| PROBLEM REQUIREMENTS |
The answer is to be an exact copy of the lines below running from the line with "Task: Open the Session Blocklet (21) tab" down to the line with "Given: Select the Personal 36 bar", both ends included, and nothing more.

| GIVEN RECORDS |
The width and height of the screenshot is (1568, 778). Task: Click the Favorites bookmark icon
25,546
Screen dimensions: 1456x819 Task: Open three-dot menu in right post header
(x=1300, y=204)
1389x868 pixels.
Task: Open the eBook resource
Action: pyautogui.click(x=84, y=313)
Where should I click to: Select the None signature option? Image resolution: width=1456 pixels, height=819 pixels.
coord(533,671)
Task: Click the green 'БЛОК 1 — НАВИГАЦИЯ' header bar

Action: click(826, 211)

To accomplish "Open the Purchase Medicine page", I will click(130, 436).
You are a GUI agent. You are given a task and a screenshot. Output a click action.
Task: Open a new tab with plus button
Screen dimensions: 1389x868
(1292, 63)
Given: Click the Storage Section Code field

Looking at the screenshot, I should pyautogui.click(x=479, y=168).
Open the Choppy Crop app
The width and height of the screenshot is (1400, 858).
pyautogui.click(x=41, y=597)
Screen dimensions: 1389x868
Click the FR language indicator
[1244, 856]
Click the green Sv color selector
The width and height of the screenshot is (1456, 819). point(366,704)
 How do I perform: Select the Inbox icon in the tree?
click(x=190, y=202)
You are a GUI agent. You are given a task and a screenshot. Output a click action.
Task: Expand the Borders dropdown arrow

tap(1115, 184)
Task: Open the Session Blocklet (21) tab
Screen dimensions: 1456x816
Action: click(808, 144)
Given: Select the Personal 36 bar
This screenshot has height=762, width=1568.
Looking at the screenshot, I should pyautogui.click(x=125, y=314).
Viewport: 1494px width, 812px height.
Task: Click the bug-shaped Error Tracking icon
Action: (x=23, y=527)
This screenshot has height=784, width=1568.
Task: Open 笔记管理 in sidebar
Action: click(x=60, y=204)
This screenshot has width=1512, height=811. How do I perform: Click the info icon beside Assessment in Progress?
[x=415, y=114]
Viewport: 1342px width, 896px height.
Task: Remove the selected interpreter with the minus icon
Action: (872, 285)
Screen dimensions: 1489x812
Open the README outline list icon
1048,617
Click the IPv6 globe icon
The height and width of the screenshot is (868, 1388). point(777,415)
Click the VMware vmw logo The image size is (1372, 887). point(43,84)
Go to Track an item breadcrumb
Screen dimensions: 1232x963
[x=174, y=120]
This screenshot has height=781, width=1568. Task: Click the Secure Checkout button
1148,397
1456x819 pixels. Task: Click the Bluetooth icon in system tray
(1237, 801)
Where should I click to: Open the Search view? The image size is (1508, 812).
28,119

| RESULT OF THE EXERCISE |
Task: Open the Session Blocklet (21) tab
Screen dimensions: 1456x816
Action: click(808, 144)
Given: Select the Personal 36 bar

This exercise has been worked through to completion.